本書は65の項目を4つのパートに分けて解説しています。目次を紹介しましょう。
論0 はじめに――文章力がメキメキつく方法
PART 1 文章力とは何か? それがわかれば文章や会話は組み立てられる
論1 感じたことの根拠を明確にする
論2 決めつけずに掘り下げて考える
論3 まず口に出して言ってしまう
論4 A型とB型で話をする
論5 「そうとはかぎらない」という視点をもつ
論6 「あの人ならどう考えるか」と想像する
論7 正しい文章の第一歩は主語述語
論8 一文を短くすることを意識する
論9 「~だろうか、たしかに…しかし…、なぜなら…、したがって…」を口癖にする
論10 最初に「理由は三つある」と言ってみる
論11 社会とのつながりを考える
論12 言葉の「定義」をしてみる
論13 起きている「現象」を整理する
論14 どうなるか「結果」を考える
論15 「理由・背景」を掘り下げていく
論16 「歴史的状況」を調べてみる
論17 「地理的状況」を比べてみる
論18 「定義」から「対策」にたどりつく
論19 イエス・ノーの両方を考える
論20 見た映画を1分で説明する
論21 上手な文章の書き出し方
論22 スポーツで勝負の分析をする
論23 乱暴すぎる「仮説」を考える
論24 意識して上手に質問する
論25 会議の発言は1分でまとめよ
論26 「笑わせる」努力をする
論27 会議では必ず反論か補足を行う
論28 自分の立場が正しいと考える
PART2 「描写力」と「表現力」 日々の生活の中で鍛えるヒントをつかむ
論29 目に見えたものを描写する
論30 中づり広告に反論する
論31 中づり広告を言い換える
論32 1日に一つ、面白い話をする
論33 新聞は投書欄を読む
論34 文章を書くのが苦手な人へ
論35 投書の内容を正確に読み取る
論36 文章が反対しているのは何かを読み解く
論37 投書に賛否の両方を唱えてみる
論38 書評欄の読書のすすめ
論39 記事を100字以内でまとめる
論40 マンガやお笑いを説明してみる
論41 ブログに反論してみる
PART3 「意見」を考える 立場と矛盾から論理力を磨く
論42 討論番組にツッコミを入れる
論43 ミステリーの矛盾点を見つける
論44 ドラマのテクニックを利用する
論45 バラエティー番組を見破る
論46 基本的に黙読、ときどき音読
論47 ビジネス書は飛ばし読み
論48 受け売りをしてみる
論49 小説を途中から書いてみる
論50 簡単な英語の本を訳してみる
論51 古典から文学の原点を汲み取る
PART4 心に届く文章 頭で考えるのではなく実際に書いてみる
論52 メールは箇条書きで伝える
論53 手紙には思いっきり心を込める
論54 クレーム文は実益のある修行
論55 出さなくてもラブレターを書く
論56 小論文と作文を、理解して書く
論57 小論文と作文の例
論58 小論文の書き出しはワンパターンに
論59 転用術を身につけて論を深める
論60 エッセイも四部構成で書ける
論61 表現を豊かにする方法
論62 臨場感を出す方法
論63 大げさに表現してみる
論64 読みたくなるタイトルのつけ方
論65 終わりに
著者は多摩川大学教授。小論文・作文の通信添削を行う「白藍塾」の塾長(http://www.hakuranjuku.co.jp)でもあり、「小論文の神様」として、小学生から社会人までを対象とした文章の書き方の指導に携わっています。『頭がいい人、悪い人の話し方』(PHP研究所)は大ベストセラーになりました。

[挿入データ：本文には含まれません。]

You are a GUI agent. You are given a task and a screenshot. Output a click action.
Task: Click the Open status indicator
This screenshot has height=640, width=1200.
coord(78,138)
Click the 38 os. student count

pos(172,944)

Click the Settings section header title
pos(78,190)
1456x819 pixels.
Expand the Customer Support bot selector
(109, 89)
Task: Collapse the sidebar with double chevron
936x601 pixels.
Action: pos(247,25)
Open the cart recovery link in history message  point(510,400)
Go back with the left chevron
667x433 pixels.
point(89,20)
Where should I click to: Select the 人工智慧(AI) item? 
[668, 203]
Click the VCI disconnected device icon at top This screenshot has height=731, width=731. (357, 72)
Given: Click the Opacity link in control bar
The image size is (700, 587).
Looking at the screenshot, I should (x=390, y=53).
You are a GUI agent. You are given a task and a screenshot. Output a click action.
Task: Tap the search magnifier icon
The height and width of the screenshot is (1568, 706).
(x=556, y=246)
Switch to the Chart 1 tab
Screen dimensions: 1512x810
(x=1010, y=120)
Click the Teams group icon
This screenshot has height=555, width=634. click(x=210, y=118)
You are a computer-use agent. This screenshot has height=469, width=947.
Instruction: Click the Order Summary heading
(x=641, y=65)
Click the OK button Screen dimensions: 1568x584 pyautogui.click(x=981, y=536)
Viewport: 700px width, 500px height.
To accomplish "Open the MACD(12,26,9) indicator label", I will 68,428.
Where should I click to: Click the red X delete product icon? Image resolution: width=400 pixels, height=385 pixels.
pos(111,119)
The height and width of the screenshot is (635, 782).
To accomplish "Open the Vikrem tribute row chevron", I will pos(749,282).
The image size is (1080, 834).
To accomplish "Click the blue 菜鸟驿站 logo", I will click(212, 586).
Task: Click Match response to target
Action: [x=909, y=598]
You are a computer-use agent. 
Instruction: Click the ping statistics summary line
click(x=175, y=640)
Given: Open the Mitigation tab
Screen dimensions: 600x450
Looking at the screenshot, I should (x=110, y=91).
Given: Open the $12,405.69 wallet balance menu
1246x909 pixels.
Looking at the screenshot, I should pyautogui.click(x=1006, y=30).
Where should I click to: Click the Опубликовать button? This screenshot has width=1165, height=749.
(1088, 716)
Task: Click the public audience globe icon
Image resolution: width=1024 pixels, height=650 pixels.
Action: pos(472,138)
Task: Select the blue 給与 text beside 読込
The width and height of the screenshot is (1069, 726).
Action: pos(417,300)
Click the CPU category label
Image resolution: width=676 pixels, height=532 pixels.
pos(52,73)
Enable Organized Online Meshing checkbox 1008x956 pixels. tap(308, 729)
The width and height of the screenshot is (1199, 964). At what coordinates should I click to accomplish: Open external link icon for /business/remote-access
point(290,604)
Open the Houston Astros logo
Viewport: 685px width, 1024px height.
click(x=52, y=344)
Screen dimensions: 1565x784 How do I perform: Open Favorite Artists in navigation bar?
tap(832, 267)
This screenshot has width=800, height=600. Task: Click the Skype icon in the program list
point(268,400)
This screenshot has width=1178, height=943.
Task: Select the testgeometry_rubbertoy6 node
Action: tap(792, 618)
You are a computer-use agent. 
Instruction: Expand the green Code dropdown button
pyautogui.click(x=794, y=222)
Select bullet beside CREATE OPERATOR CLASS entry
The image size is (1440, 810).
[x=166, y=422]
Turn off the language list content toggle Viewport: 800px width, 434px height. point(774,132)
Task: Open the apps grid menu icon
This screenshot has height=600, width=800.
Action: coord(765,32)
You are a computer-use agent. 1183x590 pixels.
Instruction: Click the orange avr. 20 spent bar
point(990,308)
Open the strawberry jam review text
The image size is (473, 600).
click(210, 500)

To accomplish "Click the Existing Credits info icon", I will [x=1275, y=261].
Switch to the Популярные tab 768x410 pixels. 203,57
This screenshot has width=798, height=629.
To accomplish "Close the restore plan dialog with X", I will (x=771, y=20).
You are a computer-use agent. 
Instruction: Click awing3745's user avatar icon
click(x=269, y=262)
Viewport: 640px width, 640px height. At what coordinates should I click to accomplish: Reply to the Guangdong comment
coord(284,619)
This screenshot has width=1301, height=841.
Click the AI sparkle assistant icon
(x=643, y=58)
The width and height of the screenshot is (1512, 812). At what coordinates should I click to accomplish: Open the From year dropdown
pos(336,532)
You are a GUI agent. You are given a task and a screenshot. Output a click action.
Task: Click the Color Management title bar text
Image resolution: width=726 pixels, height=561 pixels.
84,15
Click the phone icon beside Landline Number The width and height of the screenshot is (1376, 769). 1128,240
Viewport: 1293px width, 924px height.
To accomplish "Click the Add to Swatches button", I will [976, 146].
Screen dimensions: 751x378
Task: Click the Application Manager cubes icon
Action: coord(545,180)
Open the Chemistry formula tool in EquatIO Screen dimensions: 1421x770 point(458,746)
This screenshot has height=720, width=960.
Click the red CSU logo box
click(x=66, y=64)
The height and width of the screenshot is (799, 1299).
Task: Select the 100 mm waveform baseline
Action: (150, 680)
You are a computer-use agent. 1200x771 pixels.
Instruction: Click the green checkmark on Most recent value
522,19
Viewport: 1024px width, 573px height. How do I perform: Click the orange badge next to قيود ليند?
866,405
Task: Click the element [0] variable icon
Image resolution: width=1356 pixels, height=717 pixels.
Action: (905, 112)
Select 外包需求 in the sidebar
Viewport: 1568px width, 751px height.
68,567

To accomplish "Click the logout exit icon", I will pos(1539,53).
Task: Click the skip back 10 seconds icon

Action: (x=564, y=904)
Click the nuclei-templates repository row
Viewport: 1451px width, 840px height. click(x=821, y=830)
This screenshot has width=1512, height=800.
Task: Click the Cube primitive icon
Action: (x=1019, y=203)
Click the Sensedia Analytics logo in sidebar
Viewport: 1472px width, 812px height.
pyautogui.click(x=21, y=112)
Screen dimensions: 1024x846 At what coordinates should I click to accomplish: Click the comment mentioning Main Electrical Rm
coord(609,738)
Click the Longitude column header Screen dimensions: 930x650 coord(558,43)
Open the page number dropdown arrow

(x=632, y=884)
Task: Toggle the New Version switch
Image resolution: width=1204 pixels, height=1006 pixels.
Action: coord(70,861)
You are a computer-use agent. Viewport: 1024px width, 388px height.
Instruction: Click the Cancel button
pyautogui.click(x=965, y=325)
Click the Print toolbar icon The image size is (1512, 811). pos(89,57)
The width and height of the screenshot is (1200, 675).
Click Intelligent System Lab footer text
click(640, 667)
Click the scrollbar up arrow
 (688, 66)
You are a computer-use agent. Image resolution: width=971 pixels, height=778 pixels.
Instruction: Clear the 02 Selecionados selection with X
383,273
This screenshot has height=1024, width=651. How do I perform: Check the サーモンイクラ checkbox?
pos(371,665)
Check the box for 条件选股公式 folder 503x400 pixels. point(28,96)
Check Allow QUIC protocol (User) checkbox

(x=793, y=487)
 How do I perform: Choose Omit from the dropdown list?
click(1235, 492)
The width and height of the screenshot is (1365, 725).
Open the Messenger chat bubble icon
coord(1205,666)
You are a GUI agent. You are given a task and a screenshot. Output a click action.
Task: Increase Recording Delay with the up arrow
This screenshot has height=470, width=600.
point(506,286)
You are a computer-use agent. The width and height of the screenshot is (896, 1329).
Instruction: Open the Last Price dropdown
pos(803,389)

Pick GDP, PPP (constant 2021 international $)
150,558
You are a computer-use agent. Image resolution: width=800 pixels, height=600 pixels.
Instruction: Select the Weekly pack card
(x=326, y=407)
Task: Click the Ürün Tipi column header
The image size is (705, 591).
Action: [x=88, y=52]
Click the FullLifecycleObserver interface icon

本書は最近の実用書によく見られる「本文中の重要な箇所を太字にする表現」を採用していますが、本書のテーマからいうとちょっとお節介かもしれません。というのは、「文中の重要な箇所に傍線やマーカーを引く」作業そのものが、文章力向上のための鍛錬になるからです。
著者は「文章表現力は才能ではない。訓練の賜物である」という姿勢を取っています。つまり、文章表現が苦手な人というのは、単に適切な訓練を受けていないだけだということです。本書は、そんな人たちに向けた簡単でやさしく、今すぐできる問題集です。
文章力が上がると、考える力が増します。思いを伝達するのが楽しくなるので、力のある仲間が増えます。仕事がどんどん面白くなるので、事業成績もアップします。そんないいことづくめの文章力鍛錬、やらない手はありませんね。